An Introduction to G. Edward Smith | TehBen’s Book Club

Welcome back to another edition of the Book Club! The “compilation” book is a style that we’ve enjoyed a few times over inside the Smut Vault, but it’s never had the proper day in the spotlight over here. Today, we’re fortunate enough to change all of that. What’s the best genre for flash fiction, and how should the reader best engage with a series a short stories that are more about stimulating the mind than…elsewhere? G. Edward Smith was kind enough to let us explore this new horizon and we’re ready to jump in with both feet. It’s time to light some candles, get out the fancy notebook and lay on our sofa as we get deep into the mind of the flash fiction community.
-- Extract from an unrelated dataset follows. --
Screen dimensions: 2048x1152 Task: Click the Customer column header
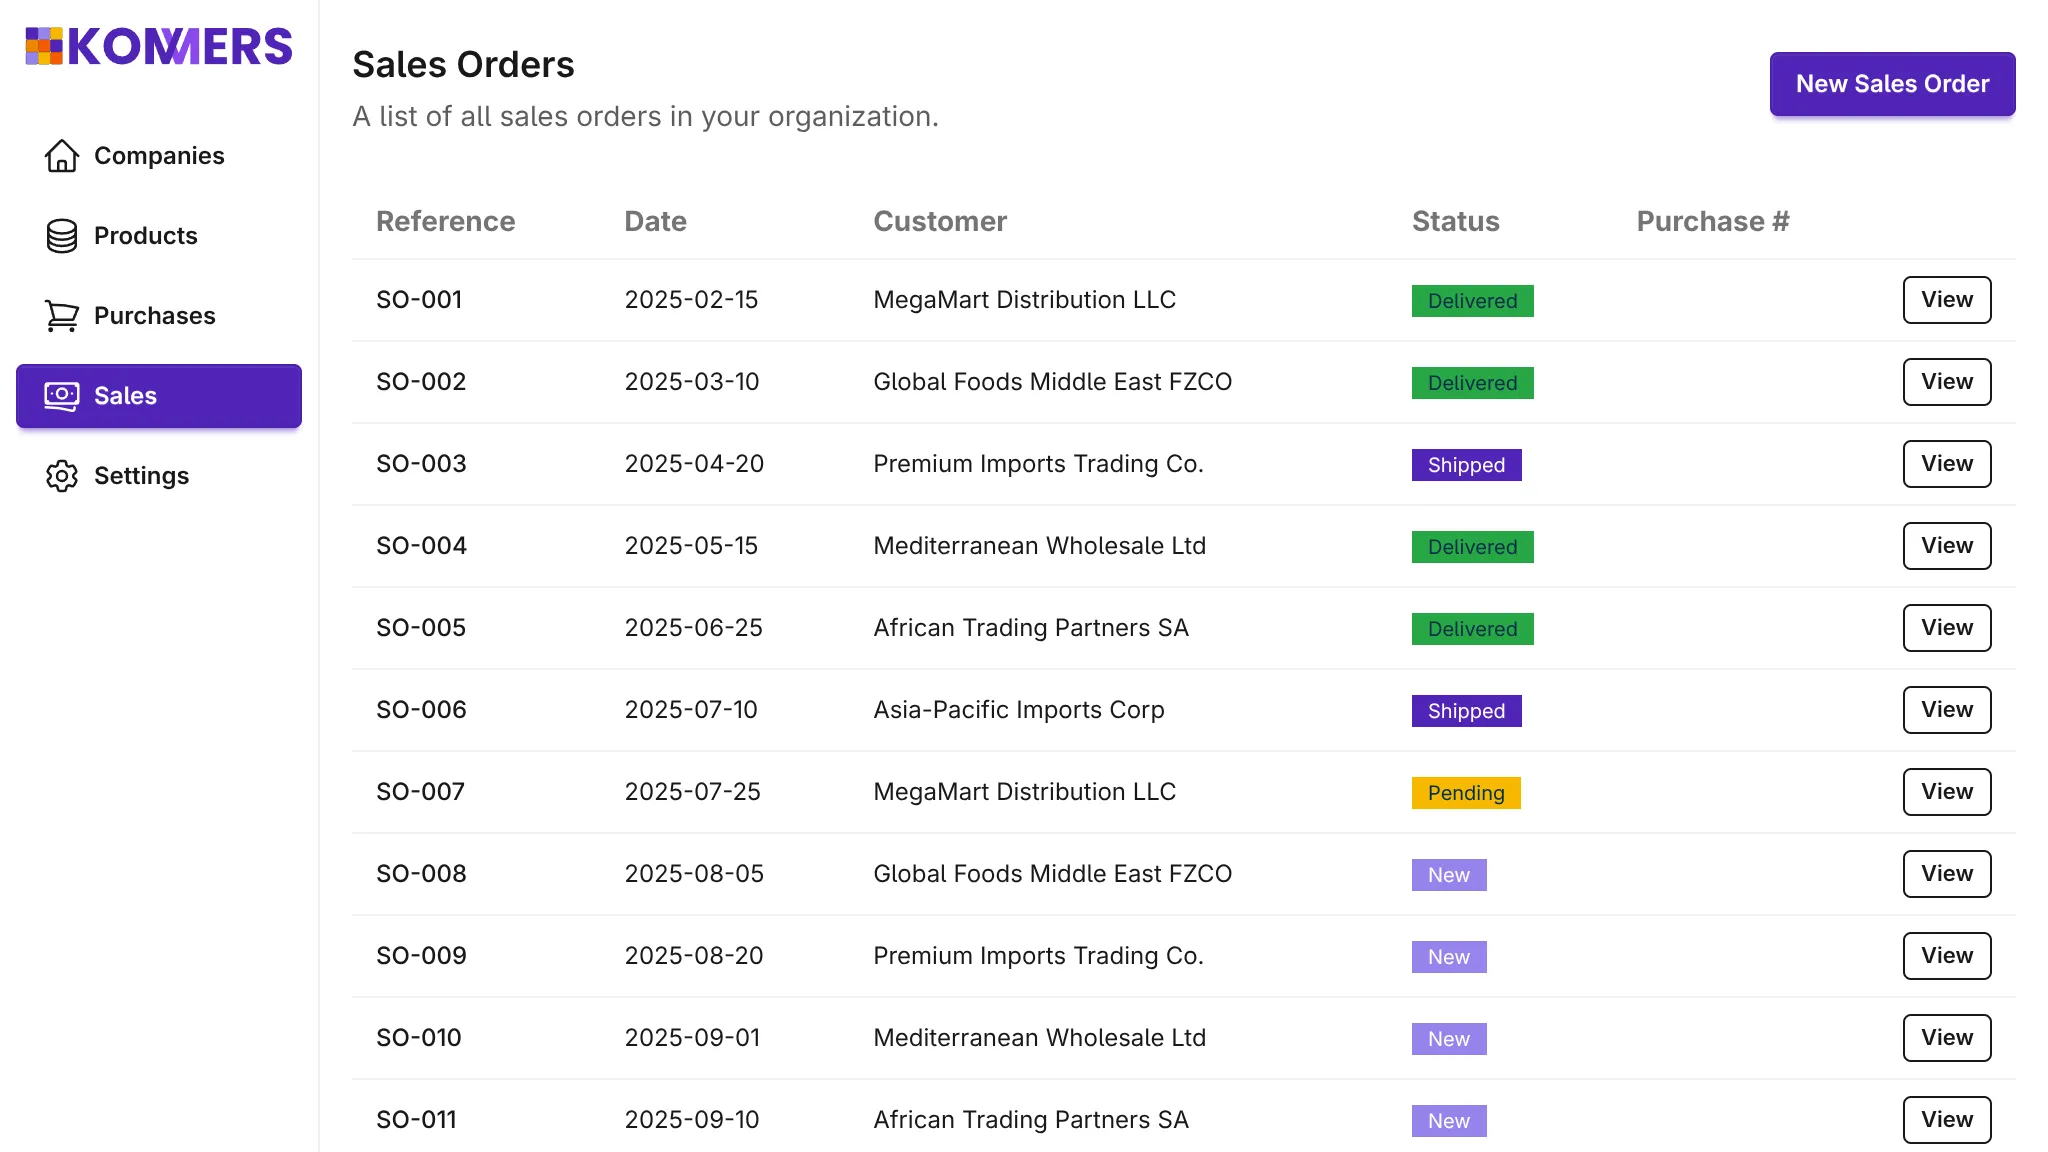(x=939, y=221)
The Collection: Flash Fiction & Short Stories by G. Edward Smith piles together a batch of eleven short stories on a varying number of subjects. There’s not really a genre theme here, but if you had to force it out of me, I’d call it suspense/horror. Most every story deals with a grim subject: suicide, usery, or death-related themes in general, and each will typically come with a twist towards the end. Depending on your reading speed, you can probably knock out a story or two in 15 minutes or so, and no story overstays its welcome. The author front loads the book naturally, so the best stories that require the least amount of reflection are presented first. Some might say this makes the more dense stories more difficult to navigate, but I prefer to think of the starter stories as appetizers, trying to bring you into the more in depth pieces of fiction. These stories won’t all be home runs for every reader, but that can be chalked up to the variety of dark content being discussed.
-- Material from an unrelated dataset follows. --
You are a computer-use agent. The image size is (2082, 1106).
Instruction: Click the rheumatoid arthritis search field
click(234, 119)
The subjects of these stories are not heroes, and at the same time the stories are not written to “teach a lesson.” The tangents, twists, and conclusions can be as absurd as life itself, and that’s more than likely the point of this entire exercise. While some of the stories are truly spine tingling and thrilling in their vacuum, there is a creepy realism at play that reminds the reader that the real world can be more insane than the pen and author could ever dream, and there’s nothing new under the sun. That’s not to say that the author isn’t being creative, of course. The pacing and reach of each short do a fine job of leaving the reader fulfilled despite the fact that they’ve only been reading for a few minutes. In my experiences before becoming a blogger, the typical short story collection is one where an author has a stack of ideas that never quite got off the ground. A mix-tape of things that feel good but don’t really go anywhere, if you will. This collection however changes my thinking in that regard. Sometimes short stories just need to be short stories, and having less detail makes the process more rewarding with the right subject matter, and we’ve got that in spades here.

Verdict: The Collection by G. Edward Smith is an exciting batch of short stories that will make you sigh, cringe, sweat, and even pause to think for hours about the absurdity of life. Death, fraud, madness and the other deep subjects covered will make you uncomfortable in the best way possible. Not every short story in this collection will be for everyone, but there’s something to be said for each tale and a reflection to be had at each of the eleven brief conclusions. Maybe these stories would never be fleshed out into full novelization, but for now I’ve got them right where I want them, inside The Collection.

Special Thanks to G. Edward Smith for providing a copy of The Collection to for review. All thoughts and opinions are my own.